Problems to work on:
A) From the Project Desert Skies article, list the main menu items named for this year's event.
B) Extend the Project Desert Skies article past its final sentence.

--- START OF Page extract ---

Wingsuits Fill the Desert Skies
Five Minute Call | Apr 01, 2019
Wingsuits Fill the Desert Skies

Daniel Wilson

On January 18-20 at Skydive Arizona in Eloy, local wingsuit organizer Cameron Stiles hosted Project Desert Skies, an exclusive invitational event for wingsuit flyers. This was the second year for the event. Stiles gathered a talented team of more than a dozen accomplished flyers and led them across the desert skies in one formidable formation after the next. The main menu items this year were slot back-flying, dynamic formation movement and synchronized carving. Despite the ambitious goals of this group, they achieved their hopes of high glide ratios and fast forward speeds. Everyone enjoyed being both personally challenged and progressing as a collection of pilots with different skill sets but a common cause: fly cleaner, closer and faster.

--- END OF Page extract ---
--- START OF Given data ---

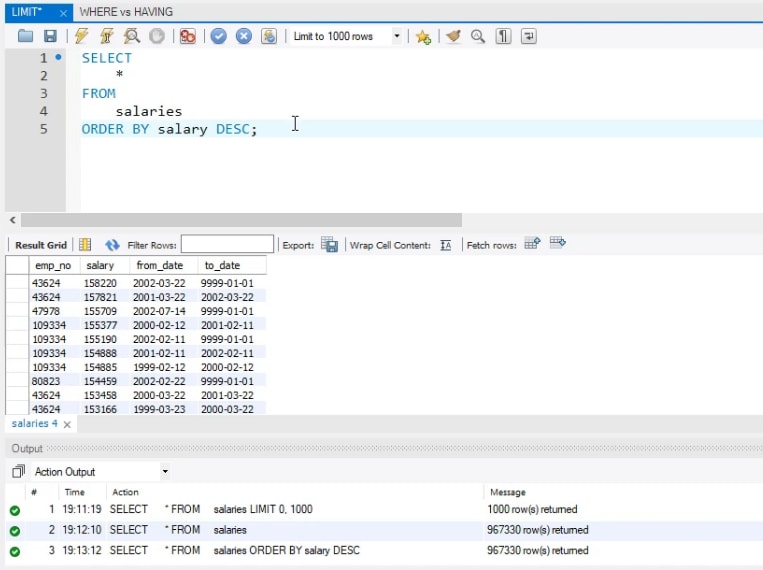This screenshot has width=763, height=570.
Task: Expand the Action Output dropdown
Action: (x=165, y=472)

--- END OF Given data ---

Per-task outputs:
A) Slot back-flying, dynamic formation movement, synchronized carving

B)
In the weird world of wingsuiting, most jumpers find maneuvers easier to learn at slower speeds. Ironically, this equates to a higher fall rate but a lower glide ratio. A primary reason to train precision flying at higher speeds—as this group did—is to increase one’s skill set when a wingsuit is generating greater lift and is most sensitive to the pilot’s inputs. No one minded the longer freefall times that accompanied the healthy glide ratios, and everyone stayed stoked spending several solid minutes shoulder to shoulder with their wingmen.

With no injuries, zero cutaways and not a single off landing, Safety and Training Advisor Brian Burke and the rest of the Skydive Arizona staff were happy to record a perfect safety score at this event.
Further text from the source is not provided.